The Koch Network Finally Has GOP-Controlled Government. They’re Not Satisfied.

Charles Koch speaks to donors Saturday night at the Koch Network's annual summer gathering in Colorado Springs, Colorado. (Photo: The Seminar Network / Handout)
Charles Koch speaks to donors Saturday night at the Koch Network's annual summer gathering in Colorado Springs, Colorado. (Photo: The Seminar Network / Handout)

COLORADO SPRINGS, Colo. ― The Koch Network should be celebrating. The Republican Party, whose ideas and candidates the network has spent hundreds of millions of dollars promoting, is in total power at the federal level and in control of a majority of the nation’s states.

This dominance grew out of the Kochs’ work: They built a political operation rivaling the Republican National Committee in influence.

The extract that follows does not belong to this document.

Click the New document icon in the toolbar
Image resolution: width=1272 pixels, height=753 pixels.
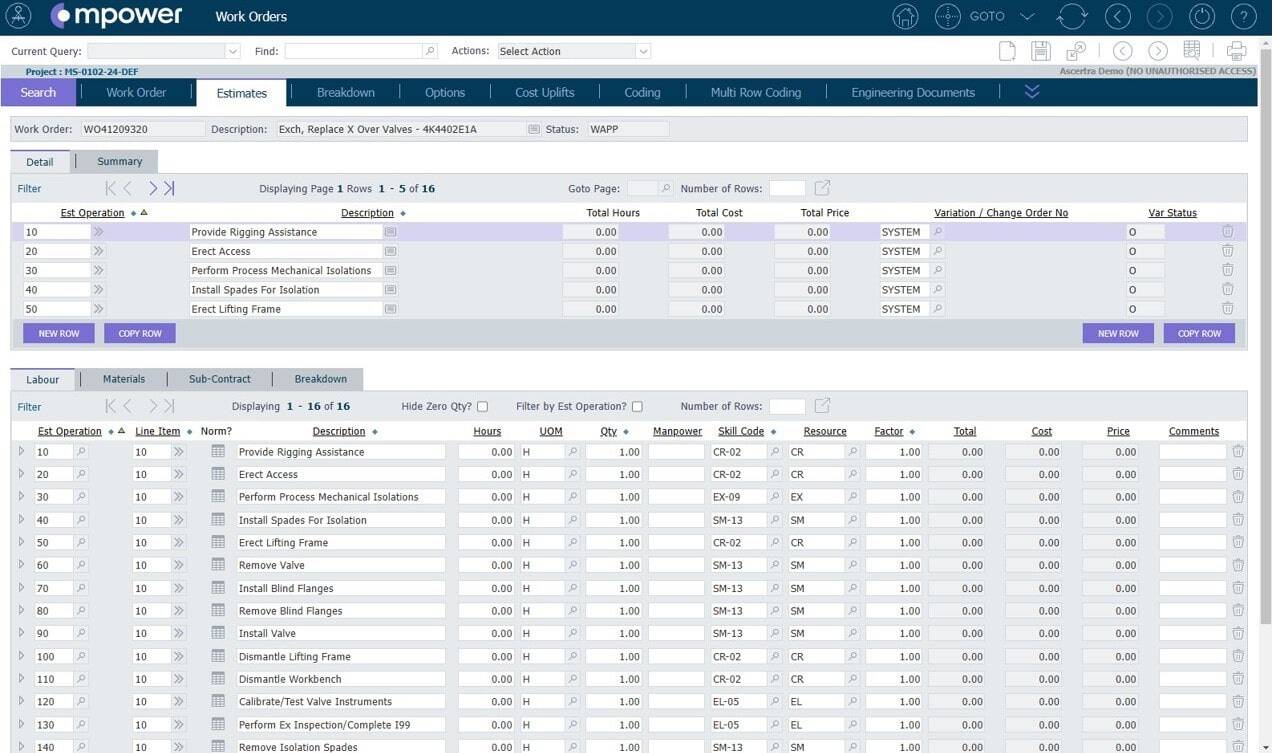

They seeded the tea party movement in 2010, spent $400 million trying to help Republicans win the presidency in 2012, and spent tens of millions helping the GOP win and retain control of the Senate in 2014 and 2016.

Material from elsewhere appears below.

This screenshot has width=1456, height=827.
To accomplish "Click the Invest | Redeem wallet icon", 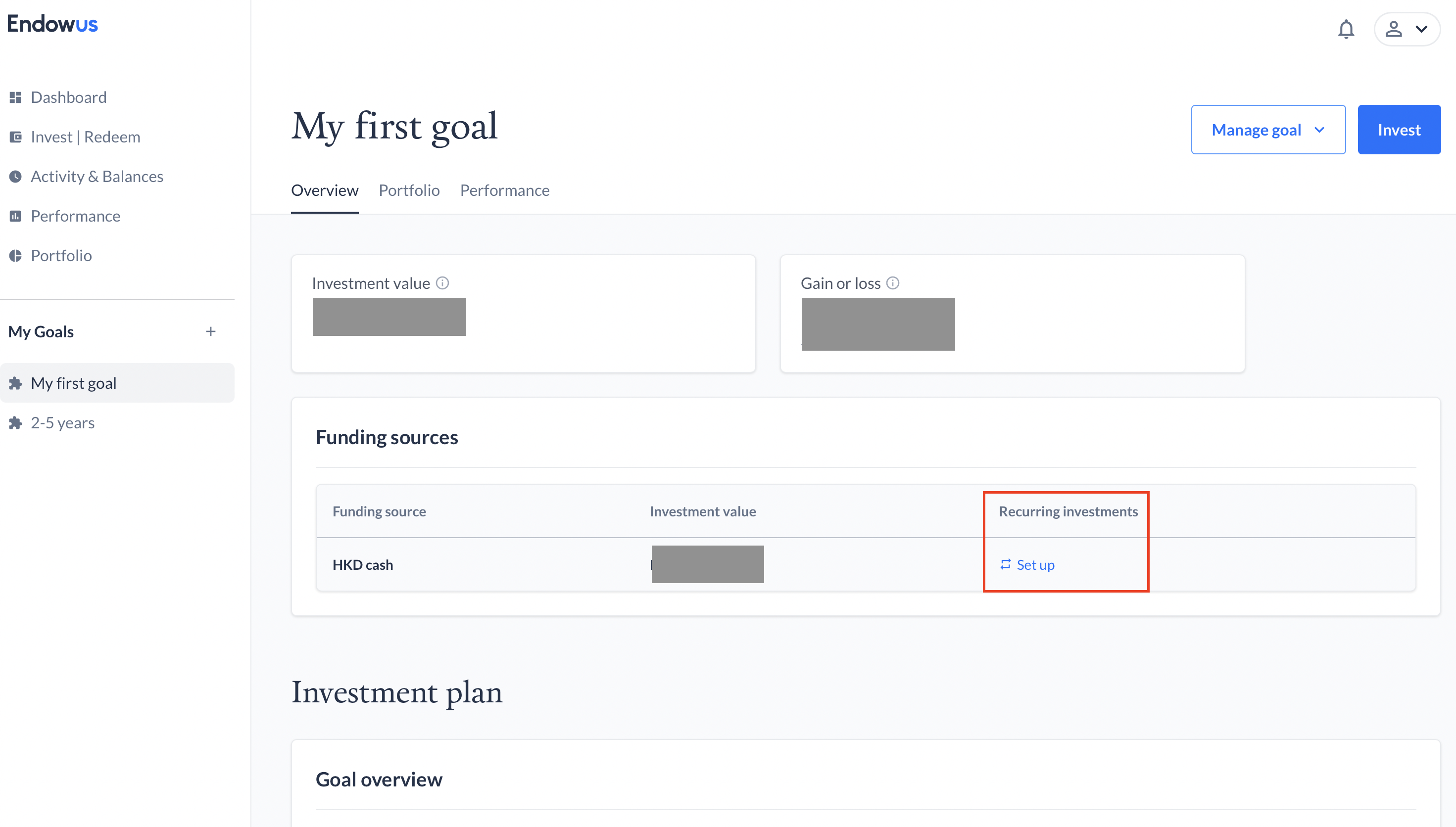I will 15,137.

But the network’s officials spent much of their annual summer confab at the luxurious Broadmoor Resort warning the 500 donors in attendance ― all of whom have pledged at least $100,000 to the network’s efforts to shape educational institutions, nonprofits and the nation’s political scene ― about the dangers of protectionism, condemning the White House’s divisive rhetoric and distancing themselves from President Donald Trump and the GOP. They promised to look for ways to work with Democrats, and announced they wouldn’t support the GOP candidate in North Dakota’s critical Senate race.

They’re discovering one-party control of Washington isn’t enough to help them achieve their goals, which they’ve always insisted go beyond electoral politics.

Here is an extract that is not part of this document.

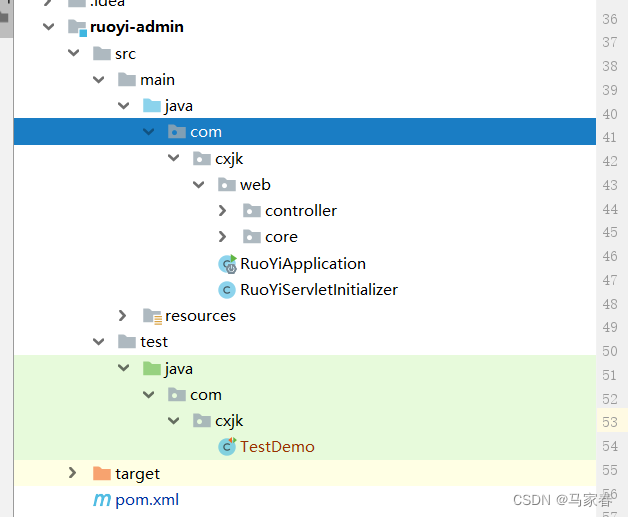Expand the target folder

[72, 473]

“The manner in which people engage public policy matters,” Brian Hooks, the co-chair of the Seminar Network, the umbrella group that hosts the gatherings, told reporters. “And it’s gone way beyond tone, way beyond tactic. The divisiveness of this White House is causing long-term damage. When in order to win on an issue, someone else has to lose, it makes it very difficult to unite people and solve the problems in this country.”

In other words, the Trump administration’s focus on owning the libs doesn’t help pass criminal justice or immigration reform, or any of the group’s other major priorities.

The shift ― one donor said the network is “reinventing themselves” ― comes as the libertarian-leaning Koch brothers network, long invoked in countless Democratic fundraising emails as big-spending boogeymen, is undergoing a series of changes that could sever its hand-in-hand tie with the modern GOP, or at least loosen the grip.

For one thing, they’re not the “Koch brothers” anymore.

In June, David Koch, the younger of the two brothers, announced he was leaving his roles at the family conglomerate, Koch Industries, and at Americans for Prosperity, one of the major Koch-funded political groups, because of health concerns. Since then, there has been just a lone Koch brother leading the network: 82-year-old Charles Koch, the man who first assembled the conservative donors more than a decade ago. The two brothers, who turned their family conglomerate into the nation’s second-largest privately held company, are each worth around $50 billion, according to media estimates.

The network’s officials and operatives promise David’s retirement won’t change much, and the older Koch made sure to boast of his strength ― “I’m not getting weak in the knees” ― when addressing donors Saturday night on the Broadmoor’s magnificently manicured lawn.

And Charles, in a rare on-the-record briefing with reporters, suggested they may decrease their direct spending on politics, citing his disappointment with Republicans he has backed in the past. While the party has delivered for the Kochs with judicial appointments, massive tax cuts and regulatory rollbacks across the government, the Kochs have been disappointed with Trump’s rhetoric on trade and congressional gridlock on immigration and criminal justice reform.

“What I regret are some of the ones we have supported,” Koch said of past candidates. “We’re going to be much stricter, when they say they are going to be for those principles... We’re going to more directly deal with that and hold people responsible for their commitments.”

HuffPost and other news organizations were invited to attend the gathering after accepting ground rules set by the Koch Network, including not identifying donors unless they agree to an interview.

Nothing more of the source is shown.